Occasionally, I’ve had to print complex objects that require support constructions to hold the main print in place. In the process, I understood how crucial it is to understand the role of supports that 3D printers employ and how they affect the overall print quality.

What are supports in 3D printing?

Supports in 3D printing are the additional elements printed to support the weight of the main print while printing larger models. It offers room for the filament to work and enables the printer to print finer details and overhangs without making any errors.

What are the types of supports?

There are basically two types of supports that are commonly used in 3D printing:

  1. Linear Support 

Linear supports touch the entire ground directly beneath the prints where it overhangs. I found them pretty useful for flat and steep overhangs. But the problem with linear support is that they take a little bit more time and use more filament to print. 

  1. Tree-like Support

Tree-like support is a tree-like structure that supports the overhangs of the object. It only touches the overhang at certain points. I found it useful for printing arches and rounded overhangs. 

How do you print without supports?

If we are willing to give up having things printed in one go, almost anything can be printed without support. Printing items that usually require support is possible by using a slicer to reduce the size and angle of the object sections. Nevertheless, the printing process will become considerably time consuming.

Failed attempt to print a slanted complex object without support

What are the pros and cons of not having supports in 3D prints?

While working on a variety of projects, I have experimented with printing items without supports in an effort to determine whether or not doing so offers any advantages over printing with supports.

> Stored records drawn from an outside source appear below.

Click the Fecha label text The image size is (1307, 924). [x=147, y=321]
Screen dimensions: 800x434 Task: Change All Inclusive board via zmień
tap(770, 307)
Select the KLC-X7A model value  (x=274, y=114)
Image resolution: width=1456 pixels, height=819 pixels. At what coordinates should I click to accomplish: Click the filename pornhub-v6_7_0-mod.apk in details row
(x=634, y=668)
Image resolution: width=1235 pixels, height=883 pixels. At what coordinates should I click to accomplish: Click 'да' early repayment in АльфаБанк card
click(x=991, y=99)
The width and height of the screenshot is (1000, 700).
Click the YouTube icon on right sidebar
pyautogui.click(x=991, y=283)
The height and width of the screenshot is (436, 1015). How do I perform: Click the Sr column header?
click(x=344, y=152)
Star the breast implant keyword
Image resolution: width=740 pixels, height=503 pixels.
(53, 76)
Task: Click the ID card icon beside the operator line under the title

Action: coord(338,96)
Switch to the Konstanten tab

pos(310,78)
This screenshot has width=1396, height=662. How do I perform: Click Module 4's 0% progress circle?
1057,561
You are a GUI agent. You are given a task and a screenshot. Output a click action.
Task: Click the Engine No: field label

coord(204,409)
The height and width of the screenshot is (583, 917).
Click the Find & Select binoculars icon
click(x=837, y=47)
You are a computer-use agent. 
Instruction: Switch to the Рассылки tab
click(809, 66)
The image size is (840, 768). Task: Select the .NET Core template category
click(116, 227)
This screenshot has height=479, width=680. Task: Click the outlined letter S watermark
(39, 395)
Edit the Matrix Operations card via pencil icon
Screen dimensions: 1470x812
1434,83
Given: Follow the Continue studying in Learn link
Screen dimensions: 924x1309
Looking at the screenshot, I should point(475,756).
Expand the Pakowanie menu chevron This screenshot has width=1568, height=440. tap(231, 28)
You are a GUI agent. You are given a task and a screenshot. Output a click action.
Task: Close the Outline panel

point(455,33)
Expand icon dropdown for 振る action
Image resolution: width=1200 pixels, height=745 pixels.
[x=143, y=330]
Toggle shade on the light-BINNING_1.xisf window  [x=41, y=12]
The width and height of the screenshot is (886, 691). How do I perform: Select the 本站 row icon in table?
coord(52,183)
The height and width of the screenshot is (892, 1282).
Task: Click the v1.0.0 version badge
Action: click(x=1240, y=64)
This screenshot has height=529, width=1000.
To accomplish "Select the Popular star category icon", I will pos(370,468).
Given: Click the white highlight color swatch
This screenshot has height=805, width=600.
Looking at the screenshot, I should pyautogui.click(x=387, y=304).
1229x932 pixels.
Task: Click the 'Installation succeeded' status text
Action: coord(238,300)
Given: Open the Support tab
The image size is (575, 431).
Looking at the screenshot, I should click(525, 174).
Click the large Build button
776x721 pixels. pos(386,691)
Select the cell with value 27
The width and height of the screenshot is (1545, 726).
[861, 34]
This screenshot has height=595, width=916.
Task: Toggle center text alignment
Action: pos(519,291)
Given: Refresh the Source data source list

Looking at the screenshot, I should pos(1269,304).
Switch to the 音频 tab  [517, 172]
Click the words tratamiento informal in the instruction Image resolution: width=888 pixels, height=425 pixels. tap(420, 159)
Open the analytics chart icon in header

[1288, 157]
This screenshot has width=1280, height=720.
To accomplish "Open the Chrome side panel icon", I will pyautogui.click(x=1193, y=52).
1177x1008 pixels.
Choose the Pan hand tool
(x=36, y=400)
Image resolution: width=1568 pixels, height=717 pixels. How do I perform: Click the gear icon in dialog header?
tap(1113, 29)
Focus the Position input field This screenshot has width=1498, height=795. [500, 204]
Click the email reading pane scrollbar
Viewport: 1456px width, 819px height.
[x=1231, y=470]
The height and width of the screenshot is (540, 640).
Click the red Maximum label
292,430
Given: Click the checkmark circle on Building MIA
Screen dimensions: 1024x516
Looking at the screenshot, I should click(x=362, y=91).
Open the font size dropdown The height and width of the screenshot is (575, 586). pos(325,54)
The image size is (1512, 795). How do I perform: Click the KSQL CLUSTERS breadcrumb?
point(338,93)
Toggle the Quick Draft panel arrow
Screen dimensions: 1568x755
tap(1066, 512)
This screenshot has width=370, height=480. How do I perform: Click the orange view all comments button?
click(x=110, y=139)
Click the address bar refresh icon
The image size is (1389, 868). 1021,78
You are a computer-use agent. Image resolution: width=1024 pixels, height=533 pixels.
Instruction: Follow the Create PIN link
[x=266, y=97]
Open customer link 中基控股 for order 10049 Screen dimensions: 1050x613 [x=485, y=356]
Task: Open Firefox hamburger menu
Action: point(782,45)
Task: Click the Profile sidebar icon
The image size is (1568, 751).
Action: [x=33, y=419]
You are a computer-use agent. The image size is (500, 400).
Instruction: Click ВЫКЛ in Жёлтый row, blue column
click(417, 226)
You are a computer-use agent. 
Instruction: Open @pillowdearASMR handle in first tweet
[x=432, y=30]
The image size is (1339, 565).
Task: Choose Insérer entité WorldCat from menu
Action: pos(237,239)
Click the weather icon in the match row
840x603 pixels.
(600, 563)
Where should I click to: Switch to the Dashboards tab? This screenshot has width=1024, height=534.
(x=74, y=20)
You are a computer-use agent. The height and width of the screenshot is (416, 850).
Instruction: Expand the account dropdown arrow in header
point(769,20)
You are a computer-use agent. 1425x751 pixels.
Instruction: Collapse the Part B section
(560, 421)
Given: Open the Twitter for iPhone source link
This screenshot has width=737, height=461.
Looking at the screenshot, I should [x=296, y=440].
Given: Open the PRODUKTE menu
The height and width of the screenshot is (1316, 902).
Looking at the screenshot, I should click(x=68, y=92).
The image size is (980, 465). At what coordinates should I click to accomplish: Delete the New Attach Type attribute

During the course of the tests, I made the following list of advantages and disadvantages of using and not using supports for 3D prints:

Why not to use supports:

  • Less Filament: It can be difficult to justify using a whole support system for the entire print when filaments are expensive and I am using half of the roll on printing supports that I will eventually toss away (recycle).
  • Quick Cleanup: When printing using supports, a large amount of waste is produced that must be disposed of after printing is complete.
  • Faster Prints: If you have to print a large object that needs support, cutting it up into smaller parts can make the process go much more quickly.

Waste produced from printing supports

Why to use supports:

  • Print Stability: A 3D print’s instability increases in proportion to its size. The 3D prints will be consistently stable if you provide them with enough support to keep them supported and attached to the printing bed.
  • More surface to print: More surface area can be used for printing if supports are used, as there will be more scopes to use a slicer to cut up an object and print it in smaller parts.
  • Strong prints: Due to the increased connectivity enabled by the support, the printed object is significantly more durable, and the time required for the layers to dry in order for another layer to print on top of it is also reduced. The objects achieve better durability by eliminating the chances of sagging and layer displacement during the print. The likelihood of overhanging or separating owing to weight is extremely low.

Printing without supports is possible, and most small projects can be performed quickly and easily. However, as the complexity and size of my projects have grown, I’ve had to educate myself on when and how to make use of supports while printing to get the best output.